_Exercise requirements_
Take every entry below and copy it out word for word.

+++

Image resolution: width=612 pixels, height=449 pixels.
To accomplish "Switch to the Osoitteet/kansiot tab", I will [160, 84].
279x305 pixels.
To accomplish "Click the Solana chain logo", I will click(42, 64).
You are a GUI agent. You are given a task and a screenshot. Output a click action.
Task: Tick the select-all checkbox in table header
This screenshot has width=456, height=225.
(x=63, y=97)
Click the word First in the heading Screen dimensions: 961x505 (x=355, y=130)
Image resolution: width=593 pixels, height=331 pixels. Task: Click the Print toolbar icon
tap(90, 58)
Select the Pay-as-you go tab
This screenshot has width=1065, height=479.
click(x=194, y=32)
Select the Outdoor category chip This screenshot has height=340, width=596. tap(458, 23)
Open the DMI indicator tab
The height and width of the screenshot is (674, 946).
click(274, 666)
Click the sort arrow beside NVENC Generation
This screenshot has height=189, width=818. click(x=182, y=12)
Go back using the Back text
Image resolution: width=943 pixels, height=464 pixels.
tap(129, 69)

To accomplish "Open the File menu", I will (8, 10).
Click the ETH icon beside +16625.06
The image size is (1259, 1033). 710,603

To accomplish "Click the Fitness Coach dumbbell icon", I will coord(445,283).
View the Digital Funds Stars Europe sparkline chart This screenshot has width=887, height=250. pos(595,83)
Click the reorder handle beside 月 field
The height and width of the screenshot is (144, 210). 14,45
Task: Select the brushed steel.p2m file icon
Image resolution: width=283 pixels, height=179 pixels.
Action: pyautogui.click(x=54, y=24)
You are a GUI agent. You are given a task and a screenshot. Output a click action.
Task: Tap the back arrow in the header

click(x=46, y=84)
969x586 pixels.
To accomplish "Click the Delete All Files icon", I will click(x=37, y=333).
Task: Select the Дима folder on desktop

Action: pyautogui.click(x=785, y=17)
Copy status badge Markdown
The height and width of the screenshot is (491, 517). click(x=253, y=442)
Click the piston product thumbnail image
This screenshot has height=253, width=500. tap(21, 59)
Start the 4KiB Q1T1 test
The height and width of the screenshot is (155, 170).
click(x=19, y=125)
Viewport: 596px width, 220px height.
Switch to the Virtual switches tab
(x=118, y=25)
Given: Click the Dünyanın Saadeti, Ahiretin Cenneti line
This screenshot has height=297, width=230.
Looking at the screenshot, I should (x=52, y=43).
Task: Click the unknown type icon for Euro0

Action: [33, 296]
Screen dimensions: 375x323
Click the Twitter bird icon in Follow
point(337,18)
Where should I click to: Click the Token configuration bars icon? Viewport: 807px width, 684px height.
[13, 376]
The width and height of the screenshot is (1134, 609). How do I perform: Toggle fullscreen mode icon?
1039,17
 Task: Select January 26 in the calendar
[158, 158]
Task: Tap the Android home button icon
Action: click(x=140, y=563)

+++

_Your solution_
Image resolution: width=612 pixels, height=449 pixels.
To accomplish "Switch to the Osoitteet/kansiot tab", I will [160, 84].
279x305 pixels.
To accomplish "Click the Solana chain logo", I will click(42, 64).
You are a GUI agent. You are given a task and a screenshot. Output a click action.
Task: Tick the select-all checkbox in table header
This screenshot has width=456, height=225.
(x=63, y=97)
Click the word First in the heading Screen dimensions: 961x505 (x=355, y=130)
Image resolution: width=593 pixels, height=331 pixels. Task: Click the Print toolbar icon
tap(90, 58)
Select the Pay-as-you go tab
This screenshot has width=1065, height=479.
click(x=194, y=32)
Select the Outdoor category chip This screenshot has height=340, width=596. tap(458, 23)
Open the DMI indicator tab
The height and width of the screenshot is (674, 946).
click(274, 666)
Click the sort arrow beside NVENC Generation
This screenshot has height=189, width=818. click(x=182, y=12)
Go back using the Back text
Image resolution: width=943 pixels, height=464 pixels.
tap(129, 69)

To accomplish "Open the File menu", I will (8, 10).
Click the ETH icon beside +16625.06
The image size is (1259, 1033). 710,603

To accomplish "Click the Fitness Coach dumbbell icon", I will coord(445,283).
View the Digital Funds Stars Europe sparkline chart This screenshot has width=887, height=250. pos(595,83)
Click the reorder handle beside 月 field
The height and width of the screenshot is (144, 210). 14,45
Task: Select the brushed steel.p2m file icon
Image resolution: width=283 pixels, height=179 pixels.
Action: pyautogui.click(x=54, y=24)
You are a GUI agent. You are given a task and a screenshot. Output a click action.
Task: Tap the back arrow in the header

click(x=46, y=84)
969x586 pixels.
To accomplish "Click the Delete All Files icon", I will click(x=37, y=333).
Task: Select the Дима folder on desktop

Action: pyautogui.click(x=785, y=17)
Copy status badge Markdown
The height and width of the screenshot is (491, 517). click(x=253, y=442)
Click the piston product thumbnail image
This screenshot has height=253, width=500. tap(21, 59)
Start the 4KiB Q1T1 test
The height and width of the screenshot is (155, 170).
click(x=19, y=125)
Viewport: 596px width, 220px height.
Switch to the Virtual switches tab
(x=118, y=25)
Given: Click the Dünyanın Saadeti, Ahiretin Cenneti line
This screenshot has height=297, width=230.
Looking at the screenshot, I should (x=52, y=43).
Task: Click the unknown type icon for Euro0

Action: [33, 296]
Screen dimensions: 375x323
Click the Twitter bird icon in Follow
point(337,18)
Where should I click to: Click the Token configuration bars icon? Viewport: 807px width, 684px height.
[13, 376]
The width and height of the screenshot is (1134, 609). How do I perform: Toggle fullscreen mode icon?
1039,17
 Task: Select January 26 in the calendar
[158, 158]
Task: Tap the Android home button icon
Action: click(x=140, y=563)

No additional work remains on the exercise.